= Data supplied =
┌────────

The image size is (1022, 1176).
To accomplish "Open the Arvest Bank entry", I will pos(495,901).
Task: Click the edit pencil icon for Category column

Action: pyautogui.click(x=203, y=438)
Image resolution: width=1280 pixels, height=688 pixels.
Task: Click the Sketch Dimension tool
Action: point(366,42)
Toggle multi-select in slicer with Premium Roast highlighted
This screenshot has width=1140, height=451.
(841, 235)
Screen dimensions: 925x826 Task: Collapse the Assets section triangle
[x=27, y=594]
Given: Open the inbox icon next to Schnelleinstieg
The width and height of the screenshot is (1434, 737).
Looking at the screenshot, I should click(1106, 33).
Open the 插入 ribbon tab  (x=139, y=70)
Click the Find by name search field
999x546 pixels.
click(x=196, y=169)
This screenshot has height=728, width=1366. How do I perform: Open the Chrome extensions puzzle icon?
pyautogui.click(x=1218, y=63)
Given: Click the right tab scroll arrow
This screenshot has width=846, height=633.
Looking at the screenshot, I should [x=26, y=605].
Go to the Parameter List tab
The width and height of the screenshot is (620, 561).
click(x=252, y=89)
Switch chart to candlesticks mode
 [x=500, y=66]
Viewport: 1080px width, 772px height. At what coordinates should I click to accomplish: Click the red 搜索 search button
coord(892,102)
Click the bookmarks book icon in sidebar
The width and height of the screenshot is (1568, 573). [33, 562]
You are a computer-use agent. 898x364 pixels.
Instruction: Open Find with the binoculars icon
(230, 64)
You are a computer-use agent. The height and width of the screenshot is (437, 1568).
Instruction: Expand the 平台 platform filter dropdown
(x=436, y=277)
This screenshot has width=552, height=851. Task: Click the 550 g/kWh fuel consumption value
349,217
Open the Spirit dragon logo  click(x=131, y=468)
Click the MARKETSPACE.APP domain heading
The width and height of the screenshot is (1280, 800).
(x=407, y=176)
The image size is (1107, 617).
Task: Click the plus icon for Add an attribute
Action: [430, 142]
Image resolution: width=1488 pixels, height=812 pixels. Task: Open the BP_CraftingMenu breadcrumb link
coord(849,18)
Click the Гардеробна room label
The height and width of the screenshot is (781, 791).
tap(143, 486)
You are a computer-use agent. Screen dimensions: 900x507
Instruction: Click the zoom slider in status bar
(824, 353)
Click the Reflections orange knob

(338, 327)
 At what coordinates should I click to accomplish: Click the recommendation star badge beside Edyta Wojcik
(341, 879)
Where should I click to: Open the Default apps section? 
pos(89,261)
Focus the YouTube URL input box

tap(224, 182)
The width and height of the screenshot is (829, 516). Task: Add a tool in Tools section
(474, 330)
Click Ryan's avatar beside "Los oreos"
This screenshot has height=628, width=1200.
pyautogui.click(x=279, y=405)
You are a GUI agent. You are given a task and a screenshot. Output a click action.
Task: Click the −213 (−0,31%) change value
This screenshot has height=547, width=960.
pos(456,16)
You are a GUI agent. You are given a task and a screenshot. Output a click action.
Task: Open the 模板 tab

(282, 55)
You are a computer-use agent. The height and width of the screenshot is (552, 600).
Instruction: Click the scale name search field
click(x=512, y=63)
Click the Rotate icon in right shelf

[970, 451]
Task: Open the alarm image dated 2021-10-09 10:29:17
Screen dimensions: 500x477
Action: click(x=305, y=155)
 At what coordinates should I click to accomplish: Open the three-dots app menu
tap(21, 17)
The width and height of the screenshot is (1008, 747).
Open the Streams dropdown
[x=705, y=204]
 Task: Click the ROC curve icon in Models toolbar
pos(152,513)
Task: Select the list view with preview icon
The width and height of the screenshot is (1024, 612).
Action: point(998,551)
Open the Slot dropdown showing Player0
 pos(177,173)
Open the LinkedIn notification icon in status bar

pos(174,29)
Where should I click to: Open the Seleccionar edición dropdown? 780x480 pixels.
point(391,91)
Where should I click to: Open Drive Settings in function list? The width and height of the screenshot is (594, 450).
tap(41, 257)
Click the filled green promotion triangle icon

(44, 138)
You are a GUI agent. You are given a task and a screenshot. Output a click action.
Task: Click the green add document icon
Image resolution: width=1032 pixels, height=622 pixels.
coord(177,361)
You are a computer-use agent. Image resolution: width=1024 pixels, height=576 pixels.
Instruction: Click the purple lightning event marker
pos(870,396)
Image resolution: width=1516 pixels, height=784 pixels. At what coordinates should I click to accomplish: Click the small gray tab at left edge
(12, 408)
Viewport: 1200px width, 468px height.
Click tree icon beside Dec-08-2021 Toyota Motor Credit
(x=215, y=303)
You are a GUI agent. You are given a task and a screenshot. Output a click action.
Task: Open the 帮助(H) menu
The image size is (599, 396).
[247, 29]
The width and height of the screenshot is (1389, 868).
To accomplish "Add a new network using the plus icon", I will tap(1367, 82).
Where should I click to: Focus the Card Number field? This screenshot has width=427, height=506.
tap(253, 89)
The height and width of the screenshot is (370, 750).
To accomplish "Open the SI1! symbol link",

└────────

= What you have to do =
Repeat the data in its entirety, exactly as written.

= Answer =
The image size is (1022, 1176).
To accomplish "Open the Arvest Bank entry", I will pos(495,901).
Task: Click the edit pencil icon for Category column

Action: pyautogui.click(x=203, y=438)
Image resolution: width=1280 pixels, height=688 pixels.
Task: Click the Sketch Dimension tool
Action: point(366,42)
Toggle multi-select in slicer with Premium Roast highlighted
This screenshot has width=1140, height=451.
(841, 235)
Screen dimensions: 925x826 Task: Collapse the Assets section triangle
[x=27, y=594]
Given: Open the inbox icon next to Schnelleinstieg
The width and height of the screenshot is (1434, 737).
Looking at the screenshot, I should click(1106, 33).
Open the 插入 ribbon tab  (x=139, y=70)
Click the Find by name search field
999x546 pixels.
click(x=196, y=169)
This screenshot has height=728, width=1366. How do I perform: Open the Chrome extensions puzzle icon?
pyautogui.click(x=1218, y=63)
Given: Click the right tab scroll arrow
This screenshot has width=846, height=633.
Looking at the screenshot, I should [x=26, y=605].
Go to the Parameter List tab
The width and height of the screenshot is (620, 561).
click(x=252, y=89)
Switch chart to candlesticks mode
 [x=500, y=66]
Viewport: 1080px width, 772px height. At what coordinates should I click to accomplish: Click the red 搜索 search button
coord(892,102)
Click the bookmarks book icon in sidebar
The width and height of the screenshot is (1568, 573). [33, 562]
You are a computer-use agent. 898x364 pixels.
Instruction: Open Find with the binoculars icon
(230, 64)
You are a computer-use agent. The height and width of the screenshot is (437, 1568).
Instruction: Expand the 平台 platform filter dropdown
(x=436, y=277)
This screenshot has width=552, height=851. Task: Click the 550 g/kWh fuel consumption value
349,217
Open the Spirit dragon logo  click(x=131, y=468)
Click the MARKETSPACE.APP domain heading
The width and height of the screenshot is (1280, 800).
(x=407, y=176)
The image size is (1107, 617).
Task: Click the plus icon for Add an attribute
Action: [430, 142]
Image resolution: width=1488 pixels, height=812 pixels. Task: Open the BP_CraftingMenu breadcrumb link
coord(849,18)
Click the Гардеробна room label
The height and width of the screenshot is (781, 791).
tap(143, 486)
You are a computer-use agent. Screen dimensions: 900x507
Instruction: Click the zoom slider in status bar
(824, 353)
Click the Reflections orange knob

(338, 327)
 At what coordinates should I click to accomplish: Click the recommendation star badge beside Edyta Wojcik
(341, 879)
Where should I click to: Open the Default apps section? 
pos(89,261)
Focus the YouTube URL input box

tap(224, 182)
The width and height of the screenshot is (829, 516). Task: Add a tool in Tools section
(474, 330)
Click Ryan's avatar beside "Los oreos"
This screenshot has height=628, width=1200.
pyautogui.click(x=279, y=405)
You are a GUI agent. You are given a task and a screenshot. Output a click action.
Task: Click the −213 (−0,31%) change value
This screenshot has height=547, width=960.
pos(456,16)
You are a GUI agent. You are given a task and a screenshot. Output a click action.
Task: Open the 模板 tab

(282, 55)
You are a computer-use agent. The height and width of the screenshot is (552, 600).
Instruction: Click the scale name search field
click(x=512, y=63)
Click the Rotate icon in right shelf

[970, 451]
Task: Open the alarm image dated 2021-10-09 10:29:17
Screen dimensions: 500x477
Action: click(x=305, y=155)
 At what coordinates should I click to accomplish: Open the three-dots app menu
tap(21, 17)
The width and height of the screenshot is (1008, 747).
Open the Streams dropdown
[x=705, y=204]
 Task: Click the ROC curve icon in Models toolbar
pos(152,513)
Task: Select the list view with preview icon
The width and height of the screenshot is (1024, 612).
Action: point(998,551)
Open the Slot dropdown showing Player0
 pos(177,173)
Open the LinkedIn notification icon in status bar

pos(174,29)
Where should I click to: Open the Seleccionar edición dropdown? 780x480 pixels.
point(391,91)
Where should I click to: Open Drive Settings in function list? The width and height of the screenshot is (594, 450).
tap(41, 257)
Click the filled green promotion triangle icon

(44, 138)
You are a GUI agent. You are given a task and a screenshot. Output a click action.
Task: Click the green add document icon
Image resolution: width=1032 pixels, height=622 pixels.
coord(177,361)
You are a computer-use agent. Image resolution: width=1024 pixels, height=576 pixels.
Instruction: Click the purple lightning event marker
pos(870,396)
Image resolution: width=1516 pixels, height=784 pixels. At what coordinates should I click to accomplish: Click the small gray tab at left edge
(12, 408)
Viewport: 1200px width, 468px height.
Click tree icon beside Dec-08-2021 Toyota Motor Credit
(x=215, y=303)
You are a GUI agent. You are given a task and a screenshot. Output a click action.
Task: Open the 帮助(H) menu
The image size is (599, 396).
[247, 29]
The width and height of the screenshot is (1389, 868).
To accomplish "Add a new network using the plus icon", I will tap(1367, 82).
Where should I click to: Focus the Card Number field? This screenshot has width=427, height=506.
tap(253, 89)
The height and width of the screenshot is (370, 750).
To accomplish "Open the SI1! symbol link",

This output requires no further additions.